How Genetics Interacts With Lifestyle
That 52% heritability figure doesn’t mean your fate is sealed. It means genetics sets a range of vulnerability, and lifestyle factors determine where you land within that range. Someone with high-risk PNPLA3 variants who maintains a healthy weight and limits sugar and alcohol may never develop clinically significant liver fat. Someone with low genetic risk can still develop fatty liver through sustained weight gain and poor diet.
The interaction also works in the other direction. Weight loss is the most effective treatment for fatty liver regardless of genotype. Studies consistently show that losing 5% to 10% of body weight reduces liver fat substantially, and this benefit holds whether or not you carry risk variants. Genetic predisposition makes the threshold for developing disease lower, but it doesn’t make the disease irreversible or unresponsive to lifestyle changes.
Should You Get Genetic Testing?
No major liver disease society currently recommends routine genetic testing for fatty liver in the general population. The practical reason is straightforward: knowing your PNPLA3 status doesn’t change the treatment plan, which centers on weight management, diet, exercise, and reducing alcohol. Genetic testing for liver conditions is primarily used for rare inherited diseases like genetic cholestatic liver disorders, not for the common metabolic form of fatty liver.

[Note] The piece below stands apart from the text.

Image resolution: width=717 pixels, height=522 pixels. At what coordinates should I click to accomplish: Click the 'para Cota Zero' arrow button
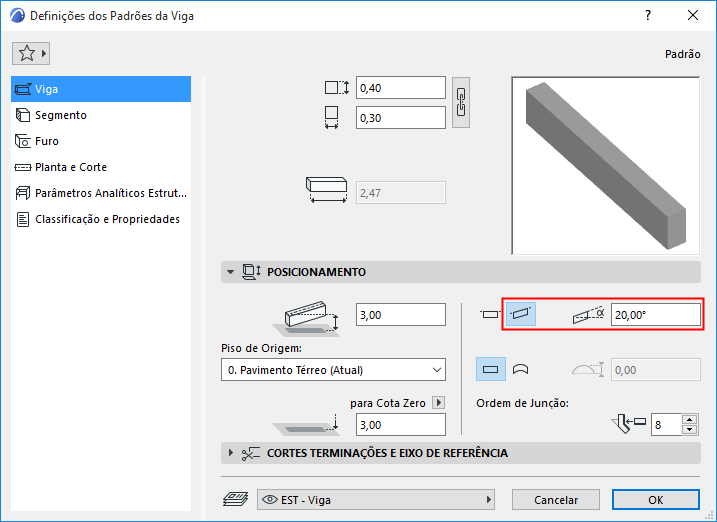pyautogui.click(x=438, y=403)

That said, the medical field now formally recognizes the metabolic nature of fatty liver through updated terminology. What was previously called NAFLD (nonalcoholic fatty liver disease) is now called MASLD (metabolic dysfunction-associated steatotic liver disease), a change adopted by major liver associations in 2023. The new name better reflects that the condition is tied to metabolic risk factors like elevated blood sugar, high triglycerides, and excess waist circumference, with or without alcohol use.
If fatty liver runs in your family, the most useful takeaway isn’t to pursue genetic testing but to recognize that your threshold for developing the disease may be lower than average. Earlier attention to metabolic health markers, maintaining a healthy weight, and limiting fructose and alcohol intake can offset a significant portion of inherited risk.